Paris must have been a powerful experience for my grandparents; such an extraordinary city, with so much cultural effervescence. In the only letter I’ve found from Misha to Rivet, written twenty years later from Israel, Misha speaks of “the center of the civilized world that beloved Paris always represents,” and he looks still to create a “center for ethnological investigation, built around an Archive/Museum of Man, following the style and perfect model” that Rivet had created in Paris.111 After his studies with Rivet, Misha would identify himself as an ethnologist, and he would write for Americanist publications that were more or less specialized and coincided with the goals and methods of the so-called sciences of man. Each of these was oriented, according to my grandfather’s own expression, toward “the mutual comprehension of the races and peoples of the world.”

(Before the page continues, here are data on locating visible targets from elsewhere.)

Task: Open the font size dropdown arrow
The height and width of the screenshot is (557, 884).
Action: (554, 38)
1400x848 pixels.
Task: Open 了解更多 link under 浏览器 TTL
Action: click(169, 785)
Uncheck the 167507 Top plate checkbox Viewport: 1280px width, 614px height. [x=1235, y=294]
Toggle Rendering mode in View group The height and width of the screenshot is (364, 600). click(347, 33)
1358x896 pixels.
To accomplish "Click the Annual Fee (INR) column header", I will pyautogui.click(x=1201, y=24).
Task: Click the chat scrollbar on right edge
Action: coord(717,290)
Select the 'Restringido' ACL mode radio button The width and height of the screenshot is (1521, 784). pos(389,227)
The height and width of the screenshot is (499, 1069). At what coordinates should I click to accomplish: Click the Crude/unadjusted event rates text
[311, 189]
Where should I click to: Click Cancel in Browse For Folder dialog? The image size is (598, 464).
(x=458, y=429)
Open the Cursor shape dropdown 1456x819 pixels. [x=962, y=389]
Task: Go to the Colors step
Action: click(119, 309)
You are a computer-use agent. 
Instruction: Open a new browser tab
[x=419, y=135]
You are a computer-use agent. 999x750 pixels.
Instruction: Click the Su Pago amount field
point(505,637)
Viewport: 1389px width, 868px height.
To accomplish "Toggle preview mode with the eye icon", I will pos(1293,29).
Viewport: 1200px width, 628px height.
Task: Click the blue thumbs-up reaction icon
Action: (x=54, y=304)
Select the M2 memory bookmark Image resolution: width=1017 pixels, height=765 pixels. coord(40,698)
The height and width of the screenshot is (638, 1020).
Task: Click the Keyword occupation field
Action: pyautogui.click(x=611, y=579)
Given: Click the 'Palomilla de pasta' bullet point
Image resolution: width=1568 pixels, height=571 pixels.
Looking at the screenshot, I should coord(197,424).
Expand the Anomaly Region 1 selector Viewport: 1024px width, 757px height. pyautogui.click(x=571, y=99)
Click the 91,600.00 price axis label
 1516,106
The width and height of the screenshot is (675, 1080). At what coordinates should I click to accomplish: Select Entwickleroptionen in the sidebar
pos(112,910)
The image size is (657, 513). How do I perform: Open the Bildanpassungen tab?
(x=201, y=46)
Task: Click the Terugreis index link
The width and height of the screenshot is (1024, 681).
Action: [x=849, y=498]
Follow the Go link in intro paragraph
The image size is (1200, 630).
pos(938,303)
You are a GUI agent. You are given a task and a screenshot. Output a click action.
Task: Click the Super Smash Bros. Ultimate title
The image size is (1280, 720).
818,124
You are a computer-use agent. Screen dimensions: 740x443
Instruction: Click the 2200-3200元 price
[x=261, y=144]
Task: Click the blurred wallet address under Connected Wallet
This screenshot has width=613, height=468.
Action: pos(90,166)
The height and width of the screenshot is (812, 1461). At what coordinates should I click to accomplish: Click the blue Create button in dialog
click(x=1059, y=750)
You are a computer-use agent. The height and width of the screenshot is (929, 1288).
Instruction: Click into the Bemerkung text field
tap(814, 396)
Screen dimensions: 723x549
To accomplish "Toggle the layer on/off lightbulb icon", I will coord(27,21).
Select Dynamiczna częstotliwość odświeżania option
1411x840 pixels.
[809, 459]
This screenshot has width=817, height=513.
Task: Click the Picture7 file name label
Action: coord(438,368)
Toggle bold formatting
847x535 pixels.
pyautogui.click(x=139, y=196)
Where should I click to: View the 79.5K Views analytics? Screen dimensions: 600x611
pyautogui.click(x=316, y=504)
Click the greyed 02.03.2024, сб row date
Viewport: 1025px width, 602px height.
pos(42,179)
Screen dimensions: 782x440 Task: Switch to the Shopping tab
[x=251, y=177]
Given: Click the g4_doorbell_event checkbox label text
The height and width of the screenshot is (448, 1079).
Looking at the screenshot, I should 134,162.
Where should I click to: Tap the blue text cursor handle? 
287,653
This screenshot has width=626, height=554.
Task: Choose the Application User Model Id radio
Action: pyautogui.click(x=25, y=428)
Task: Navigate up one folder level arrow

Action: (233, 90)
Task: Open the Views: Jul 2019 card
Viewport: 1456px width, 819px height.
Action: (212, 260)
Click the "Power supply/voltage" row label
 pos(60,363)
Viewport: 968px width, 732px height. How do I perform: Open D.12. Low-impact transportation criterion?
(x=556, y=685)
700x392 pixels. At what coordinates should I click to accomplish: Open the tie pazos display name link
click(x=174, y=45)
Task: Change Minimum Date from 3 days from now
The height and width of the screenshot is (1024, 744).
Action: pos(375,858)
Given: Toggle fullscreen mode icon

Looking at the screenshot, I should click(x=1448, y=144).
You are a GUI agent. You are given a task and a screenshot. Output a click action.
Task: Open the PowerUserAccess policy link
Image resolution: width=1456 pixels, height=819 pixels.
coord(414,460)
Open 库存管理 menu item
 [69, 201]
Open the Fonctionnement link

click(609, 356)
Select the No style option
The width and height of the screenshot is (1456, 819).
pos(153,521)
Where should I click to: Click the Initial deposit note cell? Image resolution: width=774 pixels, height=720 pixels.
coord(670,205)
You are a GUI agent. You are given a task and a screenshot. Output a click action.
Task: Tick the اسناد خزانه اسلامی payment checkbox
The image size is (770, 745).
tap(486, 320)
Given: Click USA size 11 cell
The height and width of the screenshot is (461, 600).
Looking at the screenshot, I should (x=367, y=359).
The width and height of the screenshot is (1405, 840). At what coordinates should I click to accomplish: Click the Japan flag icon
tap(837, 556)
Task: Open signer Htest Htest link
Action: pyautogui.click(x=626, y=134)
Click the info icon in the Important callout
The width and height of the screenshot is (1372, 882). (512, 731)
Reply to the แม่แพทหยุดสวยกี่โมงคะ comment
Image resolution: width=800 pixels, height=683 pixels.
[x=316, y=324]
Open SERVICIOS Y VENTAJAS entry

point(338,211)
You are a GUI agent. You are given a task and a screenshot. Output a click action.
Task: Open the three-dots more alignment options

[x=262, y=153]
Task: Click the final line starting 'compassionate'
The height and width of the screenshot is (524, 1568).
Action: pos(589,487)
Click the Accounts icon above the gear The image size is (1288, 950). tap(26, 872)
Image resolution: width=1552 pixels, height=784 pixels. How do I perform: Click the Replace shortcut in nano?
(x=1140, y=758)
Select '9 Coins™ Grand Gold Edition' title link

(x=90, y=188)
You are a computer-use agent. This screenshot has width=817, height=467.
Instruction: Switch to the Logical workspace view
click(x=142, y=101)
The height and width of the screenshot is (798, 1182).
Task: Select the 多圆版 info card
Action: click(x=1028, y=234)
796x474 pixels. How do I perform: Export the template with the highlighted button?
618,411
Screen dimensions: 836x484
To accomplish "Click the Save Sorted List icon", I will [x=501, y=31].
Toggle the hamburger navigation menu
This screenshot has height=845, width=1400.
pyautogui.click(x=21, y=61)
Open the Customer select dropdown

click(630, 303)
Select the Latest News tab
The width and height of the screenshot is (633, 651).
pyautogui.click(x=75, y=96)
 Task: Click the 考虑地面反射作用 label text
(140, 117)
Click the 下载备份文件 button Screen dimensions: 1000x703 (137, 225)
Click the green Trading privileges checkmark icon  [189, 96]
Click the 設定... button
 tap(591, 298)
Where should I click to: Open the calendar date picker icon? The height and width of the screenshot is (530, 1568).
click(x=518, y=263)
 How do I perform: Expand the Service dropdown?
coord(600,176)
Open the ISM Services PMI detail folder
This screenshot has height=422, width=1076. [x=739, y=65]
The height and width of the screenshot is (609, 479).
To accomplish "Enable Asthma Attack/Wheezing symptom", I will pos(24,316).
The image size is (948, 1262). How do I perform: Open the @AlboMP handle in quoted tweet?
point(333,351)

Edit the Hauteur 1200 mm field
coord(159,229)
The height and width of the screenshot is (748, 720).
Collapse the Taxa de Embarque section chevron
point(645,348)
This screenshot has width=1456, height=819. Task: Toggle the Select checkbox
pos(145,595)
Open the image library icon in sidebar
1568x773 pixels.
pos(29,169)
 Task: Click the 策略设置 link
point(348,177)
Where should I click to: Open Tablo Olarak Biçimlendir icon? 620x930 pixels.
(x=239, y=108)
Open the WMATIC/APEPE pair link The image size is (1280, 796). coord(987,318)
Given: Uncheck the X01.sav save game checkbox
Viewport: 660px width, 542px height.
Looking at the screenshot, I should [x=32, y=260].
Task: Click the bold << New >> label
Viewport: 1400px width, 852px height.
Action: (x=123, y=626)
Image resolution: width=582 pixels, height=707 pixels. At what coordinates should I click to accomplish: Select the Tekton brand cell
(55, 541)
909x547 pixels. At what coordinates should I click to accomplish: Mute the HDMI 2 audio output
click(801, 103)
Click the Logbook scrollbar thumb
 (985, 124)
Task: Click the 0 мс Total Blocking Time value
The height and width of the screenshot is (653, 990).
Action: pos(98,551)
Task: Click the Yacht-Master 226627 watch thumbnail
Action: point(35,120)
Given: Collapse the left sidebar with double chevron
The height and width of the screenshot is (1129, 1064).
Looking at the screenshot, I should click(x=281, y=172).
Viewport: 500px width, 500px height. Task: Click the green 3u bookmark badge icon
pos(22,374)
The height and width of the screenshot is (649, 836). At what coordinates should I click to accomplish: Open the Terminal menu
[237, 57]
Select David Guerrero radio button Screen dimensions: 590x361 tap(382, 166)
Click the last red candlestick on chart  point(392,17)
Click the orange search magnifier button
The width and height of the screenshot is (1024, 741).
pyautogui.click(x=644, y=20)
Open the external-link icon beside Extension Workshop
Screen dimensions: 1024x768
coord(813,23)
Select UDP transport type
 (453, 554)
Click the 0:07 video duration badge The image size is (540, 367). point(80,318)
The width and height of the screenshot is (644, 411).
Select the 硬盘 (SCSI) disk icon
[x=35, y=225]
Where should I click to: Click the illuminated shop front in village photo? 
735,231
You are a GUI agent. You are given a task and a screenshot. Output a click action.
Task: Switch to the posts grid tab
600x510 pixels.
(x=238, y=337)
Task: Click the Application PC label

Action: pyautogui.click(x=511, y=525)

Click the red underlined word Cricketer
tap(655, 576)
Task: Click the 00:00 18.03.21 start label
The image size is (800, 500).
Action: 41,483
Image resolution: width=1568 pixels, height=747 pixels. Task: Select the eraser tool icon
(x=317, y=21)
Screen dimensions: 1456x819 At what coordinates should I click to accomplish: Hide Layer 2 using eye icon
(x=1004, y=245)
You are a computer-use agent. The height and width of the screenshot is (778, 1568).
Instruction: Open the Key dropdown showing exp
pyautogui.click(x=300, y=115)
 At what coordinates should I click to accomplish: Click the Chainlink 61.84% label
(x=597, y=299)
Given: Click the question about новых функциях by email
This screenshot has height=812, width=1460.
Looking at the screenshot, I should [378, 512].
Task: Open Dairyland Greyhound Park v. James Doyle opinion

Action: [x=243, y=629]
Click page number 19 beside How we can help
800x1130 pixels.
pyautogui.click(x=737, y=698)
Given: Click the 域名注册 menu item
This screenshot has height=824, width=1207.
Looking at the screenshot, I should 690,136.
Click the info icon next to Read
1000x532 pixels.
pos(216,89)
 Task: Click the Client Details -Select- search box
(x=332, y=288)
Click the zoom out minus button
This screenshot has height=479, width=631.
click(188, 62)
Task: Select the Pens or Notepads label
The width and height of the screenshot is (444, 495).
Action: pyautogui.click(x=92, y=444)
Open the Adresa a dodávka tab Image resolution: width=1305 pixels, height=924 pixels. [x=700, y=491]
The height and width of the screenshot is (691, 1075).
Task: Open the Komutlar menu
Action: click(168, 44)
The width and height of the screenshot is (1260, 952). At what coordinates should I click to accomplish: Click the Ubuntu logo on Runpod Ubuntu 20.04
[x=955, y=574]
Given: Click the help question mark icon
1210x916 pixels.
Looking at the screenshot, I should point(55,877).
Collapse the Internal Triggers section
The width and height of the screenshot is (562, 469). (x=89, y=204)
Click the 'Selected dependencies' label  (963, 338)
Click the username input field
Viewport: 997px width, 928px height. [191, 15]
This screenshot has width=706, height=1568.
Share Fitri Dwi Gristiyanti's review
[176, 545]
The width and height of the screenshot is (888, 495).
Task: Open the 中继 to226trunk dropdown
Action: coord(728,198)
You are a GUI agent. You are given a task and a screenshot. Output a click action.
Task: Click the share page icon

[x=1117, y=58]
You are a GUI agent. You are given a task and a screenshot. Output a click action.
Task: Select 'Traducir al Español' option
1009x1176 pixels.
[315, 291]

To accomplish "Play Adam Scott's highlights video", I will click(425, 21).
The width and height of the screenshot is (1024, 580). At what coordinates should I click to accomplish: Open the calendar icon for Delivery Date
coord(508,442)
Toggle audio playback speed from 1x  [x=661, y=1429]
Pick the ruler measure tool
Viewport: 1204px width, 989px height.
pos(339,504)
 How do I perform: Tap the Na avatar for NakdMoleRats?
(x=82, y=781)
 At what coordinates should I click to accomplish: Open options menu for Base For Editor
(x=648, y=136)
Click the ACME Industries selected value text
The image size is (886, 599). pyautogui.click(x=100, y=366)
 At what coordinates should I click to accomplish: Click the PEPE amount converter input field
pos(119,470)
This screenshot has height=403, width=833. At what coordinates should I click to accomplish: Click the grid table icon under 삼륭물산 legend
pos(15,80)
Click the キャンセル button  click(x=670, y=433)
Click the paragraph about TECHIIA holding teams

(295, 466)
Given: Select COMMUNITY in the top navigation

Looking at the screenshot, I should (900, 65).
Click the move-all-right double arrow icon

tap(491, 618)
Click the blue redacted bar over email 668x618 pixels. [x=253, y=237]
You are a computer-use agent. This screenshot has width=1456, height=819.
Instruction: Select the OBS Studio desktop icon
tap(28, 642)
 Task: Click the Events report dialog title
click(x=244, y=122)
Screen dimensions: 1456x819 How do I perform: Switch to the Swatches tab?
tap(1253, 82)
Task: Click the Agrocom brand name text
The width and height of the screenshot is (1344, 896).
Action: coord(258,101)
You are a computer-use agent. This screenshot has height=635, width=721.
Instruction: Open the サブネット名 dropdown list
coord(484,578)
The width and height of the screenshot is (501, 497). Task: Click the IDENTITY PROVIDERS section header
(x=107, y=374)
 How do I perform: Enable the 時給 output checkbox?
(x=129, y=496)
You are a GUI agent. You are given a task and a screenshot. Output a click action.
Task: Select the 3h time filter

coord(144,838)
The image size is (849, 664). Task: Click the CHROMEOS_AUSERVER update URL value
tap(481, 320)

In Paris, there was also then a striking synthesis of aesthetics and politics. Exoticism — the influence first of African art, followed by the art of the so-called primitive peoples of Oceania and America — had been a central aspect of modernism. The critique of Europe’s rational pretensions, and in particular of its self-image as the height of civilization, became acute with the disastrous events of the First World War, while critical movements as diverse as Bolshevism, Dadaism, and Surrealism moved to center stage. Primitive art was thus the herald of a movement that shook modern aesthetics to its roots, and the Institut d’Ethnologie’s anthropologists — Marcel Mauss, Paul Rivet, Alfred Métreaux — were closely connected and engaged with figures of the Surrealist movem
ent such as Georges Bataille, Michel Leiris, and André Breton, to name a few. Indeed, as anthropologist and historian James Clifford has pointed out, the Institut d’Ethnologie and the Surrealist Manifesto were launched just months apart from one another (1924–25), and their interconnection was intensive from the beginning.112
Noemí and Misha were in Paris between 1932 and 1934, which were also years during which Surrealist artists frequently attended classes at the Institut d’Ethnologie. Here those artists learned of the rationality of the people whom colonialism had tagged as irrational, while they exhibited the West’s own deeply seated irrationality in their work.113
The aesthetic rendering of pre-Hispanic and Indo-American objects, exhibited not only in the museum of the institute but also in art galleries and disseminated in the world in fashion, must also have made a big impression on my grandparents. The modern indigenous aesthetic of Amauta had in Paris an enormous stage that was brighter than anything that could exist in Lima, where cultural institutions, museums, galleries, and fashion industry were still very modestly funded. I imagine that the Parisian experience must have strengthened Misha’s conviction that the other America could be a space of redemption for Europe.
Paris would also introduce him to the sort of professional platform that is necessary to develop research and teaching, something that was then beyond the built capabilities of the Universidad de San Marcos in Lima. In his 1953 letter to Rivet, Misha tells him, “You continue, my dear professor, being for me the most convincing example of what we are capable of on this difficult path, always ascending toward the perfection of our many innate capacities.” The excellence that Misha found in his teacher could not be disassociated from the material conditions that made it possible, and these could be summarized, perhaps in a slightly mystified way, in one word: Paris.